Earth Matters

April Puzzler

April 18th, 2023 by Lindsey Doermann
april puzzler image

Update on May 2, 2023: This puzzler image is a false-color view of seasonal flooding of Australia’s Diamantina River in April 2023. Congratulations to Steve Hawkins for being the first reader to correctly identify the image and to David Smith for finding its exact location. Read more about the location in our Image of the Day story.

Every month on Earth Matters, we offer a puzzling satellite image. The April 2023 puzzler is shown above. Your challenge is to use the comments section to tell us where it is, what we are looking at, and why it is interesting. 

How to answer. You can use a few words or several paragraphs. You might simply tell us the location, or you can dig deeper and offer details about what satellite and instrument produced the image, what spectral bands were used to create it, or what is compelling about some obscure feature. If you think something is interesting or noteworthy, tell us about it.

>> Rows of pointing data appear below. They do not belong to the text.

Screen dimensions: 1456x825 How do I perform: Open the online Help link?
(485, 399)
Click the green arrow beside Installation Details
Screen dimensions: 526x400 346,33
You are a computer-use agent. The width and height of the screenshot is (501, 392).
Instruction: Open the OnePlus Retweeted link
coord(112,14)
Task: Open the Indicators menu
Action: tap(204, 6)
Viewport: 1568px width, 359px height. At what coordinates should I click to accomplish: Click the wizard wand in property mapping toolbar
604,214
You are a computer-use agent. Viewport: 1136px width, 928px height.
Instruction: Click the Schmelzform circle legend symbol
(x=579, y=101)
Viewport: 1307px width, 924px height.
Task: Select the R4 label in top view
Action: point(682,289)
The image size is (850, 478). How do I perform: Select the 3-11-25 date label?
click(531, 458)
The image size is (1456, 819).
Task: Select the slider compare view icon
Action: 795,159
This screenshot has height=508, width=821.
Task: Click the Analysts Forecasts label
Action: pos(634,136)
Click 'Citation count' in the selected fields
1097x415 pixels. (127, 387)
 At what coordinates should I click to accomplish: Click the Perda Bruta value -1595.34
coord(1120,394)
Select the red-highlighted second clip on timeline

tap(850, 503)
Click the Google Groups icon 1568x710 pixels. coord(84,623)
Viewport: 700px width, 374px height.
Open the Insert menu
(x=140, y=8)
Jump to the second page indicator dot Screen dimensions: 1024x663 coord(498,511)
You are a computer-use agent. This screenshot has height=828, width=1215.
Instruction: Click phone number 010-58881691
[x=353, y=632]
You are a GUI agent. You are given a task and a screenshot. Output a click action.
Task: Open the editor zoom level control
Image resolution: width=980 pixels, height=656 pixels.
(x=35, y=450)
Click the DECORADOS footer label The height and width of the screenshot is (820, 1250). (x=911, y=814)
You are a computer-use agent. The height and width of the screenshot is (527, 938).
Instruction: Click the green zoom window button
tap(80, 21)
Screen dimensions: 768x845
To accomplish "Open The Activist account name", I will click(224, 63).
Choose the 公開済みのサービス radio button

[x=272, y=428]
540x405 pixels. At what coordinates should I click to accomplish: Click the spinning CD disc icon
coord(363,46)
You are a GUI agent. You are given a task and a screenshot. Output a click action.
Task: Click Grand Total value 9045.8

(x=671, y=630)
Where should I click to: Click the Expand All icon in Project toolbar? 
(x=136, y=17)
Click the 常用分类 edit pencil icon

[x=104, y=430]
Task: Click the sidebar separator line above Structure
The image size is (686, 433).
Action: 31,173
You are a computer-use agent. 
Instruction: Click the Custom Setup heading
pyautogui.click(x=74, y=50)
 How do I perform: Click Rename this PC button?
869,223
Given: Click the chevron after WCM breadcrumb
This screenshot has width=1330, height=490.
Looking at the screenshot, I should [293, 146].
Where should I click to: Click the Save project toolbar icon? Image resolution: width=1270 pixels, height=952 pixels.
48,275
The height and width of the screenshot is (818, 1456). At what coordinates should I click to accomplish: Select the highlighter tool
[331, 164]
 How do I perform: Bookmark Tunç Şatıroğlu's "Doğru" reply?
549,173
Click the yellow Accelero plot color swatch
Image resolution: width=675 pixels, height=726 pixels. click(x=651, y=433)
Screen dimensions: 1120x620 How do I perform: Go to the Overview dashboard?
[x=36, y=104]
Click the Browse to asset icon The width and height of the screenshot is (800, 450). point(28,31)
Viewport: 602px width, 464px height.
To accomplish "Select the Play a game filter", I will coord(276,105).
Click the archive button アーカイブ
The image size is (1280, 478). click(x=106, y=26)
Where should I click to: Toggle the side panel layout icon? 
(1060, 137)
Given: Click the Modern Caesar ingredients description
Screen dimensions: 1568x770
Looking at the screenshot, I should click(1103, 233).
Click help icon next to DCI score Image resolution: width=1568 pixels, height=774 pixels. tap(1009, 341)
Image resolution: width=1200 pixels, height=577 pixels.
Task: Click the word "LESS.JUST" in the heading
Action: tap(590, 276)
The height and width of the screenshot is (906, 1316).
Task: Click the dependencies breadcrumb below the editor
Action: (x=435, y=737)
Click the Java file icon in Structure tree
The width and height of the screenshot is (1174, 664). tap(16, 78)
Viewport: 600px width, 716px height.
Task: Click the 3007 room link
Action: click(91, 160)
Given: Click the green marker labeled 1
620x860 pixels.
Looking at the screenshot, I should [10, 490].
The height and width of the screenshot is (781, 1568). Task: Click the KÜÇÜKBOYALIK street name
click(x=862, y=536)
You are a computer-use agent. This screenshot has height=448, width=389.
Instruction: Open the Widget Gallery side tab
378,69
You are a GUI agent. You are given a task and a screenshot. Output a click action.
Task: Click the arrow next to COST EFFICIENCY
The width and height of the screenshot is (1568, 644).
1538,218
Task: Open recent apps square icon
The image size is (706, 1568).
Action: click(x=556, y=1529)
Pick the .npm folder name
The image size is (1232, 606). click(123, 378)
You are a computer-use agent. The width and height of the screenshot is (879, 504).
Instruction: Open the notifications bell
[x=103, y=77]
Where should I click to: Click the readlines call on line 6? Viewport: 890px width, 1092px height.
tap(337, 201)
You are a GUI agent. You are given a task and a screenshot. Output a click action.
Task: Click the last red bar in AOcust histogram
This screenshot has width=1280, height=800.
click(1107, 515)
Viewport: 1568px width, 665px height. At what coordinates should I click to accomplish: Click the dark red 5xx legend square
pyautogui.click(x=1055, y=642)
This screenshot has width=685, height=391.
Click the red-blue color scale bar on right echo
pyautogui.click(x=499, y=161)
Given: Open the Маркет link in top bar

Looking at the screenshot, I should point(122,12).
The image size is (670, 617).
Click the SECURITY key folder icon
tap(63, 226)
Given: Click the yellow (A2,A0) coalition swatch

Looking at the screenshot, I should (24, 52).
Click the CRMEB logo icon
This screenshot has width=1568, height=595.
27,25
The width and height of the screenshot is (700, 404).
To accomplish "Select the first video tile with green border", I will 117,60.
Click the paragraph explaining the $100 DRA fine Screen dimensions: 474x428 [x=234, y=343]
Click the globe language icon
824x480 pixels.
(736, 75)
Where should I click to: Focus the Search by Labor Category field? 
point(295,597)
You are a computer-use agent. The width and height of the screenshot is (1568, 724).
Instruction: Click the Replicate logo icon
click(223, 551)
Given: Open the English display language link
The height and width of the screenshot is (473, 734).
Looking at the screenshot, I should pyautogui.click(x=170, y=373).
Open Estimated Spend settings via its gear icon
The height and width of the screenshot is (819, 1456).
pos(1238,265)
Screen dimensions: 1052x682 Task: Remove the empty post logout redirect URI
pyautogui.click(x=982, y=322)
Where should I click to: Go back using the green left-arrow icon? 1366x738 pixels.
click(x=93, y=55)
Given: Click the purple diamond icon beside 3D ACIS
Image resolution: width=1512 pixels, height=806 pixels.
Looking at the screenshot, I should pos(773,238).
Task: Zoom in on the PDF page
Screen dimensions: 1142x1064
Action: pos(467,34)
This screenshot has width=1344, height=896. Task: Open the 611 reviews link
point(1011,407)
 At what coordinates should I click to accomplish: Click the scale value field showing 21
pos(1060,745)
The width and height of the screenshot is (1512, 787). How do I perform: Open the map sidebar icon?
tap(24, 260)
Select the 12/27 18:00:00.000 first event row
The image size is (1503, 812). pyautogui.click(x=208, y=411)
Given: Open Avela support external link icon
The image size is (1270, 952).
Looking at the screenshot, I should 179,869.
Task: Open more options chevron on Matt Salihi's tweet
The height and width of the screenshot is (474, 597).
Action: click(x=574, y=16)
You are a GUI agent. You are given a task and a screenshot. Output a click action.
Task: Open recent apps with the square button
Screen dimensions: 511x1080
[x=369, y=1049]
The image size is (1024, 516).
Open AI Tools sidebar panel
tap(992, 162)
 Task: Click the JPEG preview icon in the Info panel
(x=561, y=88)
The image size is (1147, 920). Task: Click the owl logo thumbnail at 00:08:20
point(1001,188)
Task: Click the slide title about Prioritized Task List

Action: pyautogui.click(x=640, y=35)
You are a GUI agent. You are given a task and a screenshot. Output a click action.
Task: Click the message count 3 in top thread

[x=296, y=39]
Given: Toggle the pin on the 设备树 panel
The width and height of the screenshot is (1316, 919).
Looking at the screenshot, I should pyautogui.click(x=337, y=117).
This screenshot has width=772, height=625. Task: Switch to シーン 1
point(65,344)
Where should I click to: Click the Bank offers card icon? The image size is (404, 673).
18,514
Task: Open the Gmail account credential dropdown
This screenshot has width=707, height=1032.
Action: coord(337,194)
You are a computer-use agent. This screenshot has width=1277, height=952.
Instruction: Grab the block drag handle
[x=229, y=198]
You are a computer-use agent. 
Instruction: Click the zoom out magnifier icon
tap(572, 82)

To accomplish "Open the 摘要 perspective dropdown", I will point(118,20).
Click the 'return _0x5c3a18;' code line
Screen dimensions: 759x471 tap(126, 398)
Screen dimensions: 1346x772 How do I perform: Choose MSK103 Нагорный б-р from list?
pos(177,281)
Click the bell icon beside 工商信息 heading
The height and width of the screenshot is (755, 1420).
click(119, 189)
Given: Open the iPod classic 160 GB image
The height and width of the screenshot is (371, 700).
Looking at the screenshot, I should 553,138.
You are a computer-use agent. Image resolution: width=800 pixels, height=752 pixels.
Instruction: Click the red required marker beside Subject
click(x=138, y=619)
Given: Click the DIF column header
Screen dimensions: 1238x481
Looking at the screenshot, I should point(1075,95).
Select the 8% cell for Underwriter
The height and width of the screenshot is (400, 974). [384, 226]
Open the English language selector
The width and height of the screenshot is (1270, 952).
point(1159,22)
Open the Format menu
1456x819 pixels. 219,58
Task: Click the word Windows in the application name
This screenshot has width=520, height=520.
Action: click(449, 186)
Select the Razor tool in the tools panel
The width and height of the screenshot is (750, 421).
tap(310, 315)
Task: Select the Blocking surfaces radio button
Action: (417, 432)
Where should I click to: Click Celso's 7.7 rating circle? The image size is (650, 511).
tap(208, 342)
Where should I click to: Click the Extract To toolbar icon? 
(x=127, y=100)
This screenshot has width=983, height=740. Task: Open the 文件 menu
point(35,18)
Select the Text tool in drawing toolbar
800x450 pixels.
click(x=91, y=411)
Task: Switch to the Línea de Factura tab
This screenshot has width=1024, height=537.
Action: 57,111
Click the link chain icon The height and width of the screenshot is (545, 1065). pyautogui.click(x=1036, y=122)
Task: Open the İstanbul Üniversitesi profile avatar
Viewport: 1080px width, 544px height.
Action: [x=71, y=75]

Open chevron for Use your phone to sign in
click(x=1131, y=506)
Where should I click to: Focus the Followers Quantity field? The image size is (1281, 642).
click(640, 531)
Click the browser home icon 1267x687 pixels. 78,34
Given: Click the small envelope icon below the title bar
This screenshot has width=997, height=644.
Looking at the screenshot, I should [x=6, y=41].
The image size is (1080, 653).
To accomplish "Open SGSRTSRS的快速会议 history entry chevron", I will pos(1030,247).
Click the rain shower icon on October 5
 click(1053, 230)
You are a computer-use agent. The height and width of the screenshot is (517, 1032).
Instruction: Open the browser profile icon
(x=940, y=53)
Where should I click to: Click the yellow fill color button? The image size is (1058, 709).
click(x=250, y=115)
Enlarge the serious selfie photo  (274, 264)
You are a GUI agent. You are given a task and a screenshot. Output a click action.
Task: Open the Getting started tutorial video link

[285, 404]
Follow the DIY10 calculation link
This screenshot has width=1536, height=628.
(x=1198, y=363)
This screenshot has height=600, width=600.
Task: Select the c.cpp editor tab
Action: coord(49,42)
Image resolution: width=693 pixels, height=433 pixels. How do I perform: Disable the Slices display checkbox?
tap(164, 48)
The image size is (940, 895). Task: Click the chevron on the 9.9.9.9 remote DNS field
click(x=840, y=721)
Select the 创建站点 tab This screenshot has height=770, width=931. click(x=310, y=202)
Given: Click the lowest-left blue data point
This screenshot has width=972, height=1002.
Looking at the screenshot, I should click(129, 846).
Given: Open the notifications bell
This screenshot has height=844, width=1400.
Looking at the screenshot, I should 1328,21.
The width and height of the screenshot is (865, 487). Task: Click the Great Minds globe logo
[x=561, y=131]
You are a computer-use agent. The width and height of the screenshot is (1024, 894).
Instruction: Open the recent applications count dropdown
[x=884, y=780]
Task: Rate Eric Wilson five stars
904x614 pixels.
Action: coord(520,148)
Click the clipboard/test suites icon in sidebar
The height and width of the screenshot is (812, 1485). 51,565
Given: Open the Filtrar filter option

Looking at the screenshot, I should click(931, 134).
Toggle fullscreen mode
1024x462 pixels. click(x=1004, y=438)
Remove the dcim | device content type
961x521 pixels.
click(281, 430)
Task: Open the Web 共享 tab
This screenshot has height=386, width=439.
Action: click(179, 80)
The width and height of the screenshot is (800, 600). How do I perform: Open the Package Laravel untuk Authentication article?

The prize. We cannot offer prize money or a trip on the International Space Station, but we can promise you credit and glory. Well, maybe just credit. Within a week after a puzzler image appears on this blog, we will post an annotated and captioned version as our Image of the Day. After we post the answer, we will acknowledge the first person to correctly identify the image at the bottom of this blog post. We also may recognize readers who offer the most interesting tidbits of information. Please include your preferred name or alias with your comment. If you work for or attend an institution that you would like to recognize, please mention that as well.

Recent winners. If you have won the puzzler in the past few months, or if you work in geospatial imaging, please hold your answer for at least a day to give less experienced readers a chance.

Releasing Comments. Savvy readers have solved some puzzlers after a few minutes. To give more people a chance, we may wait 24 to 48 hours before posting comments. Good luck!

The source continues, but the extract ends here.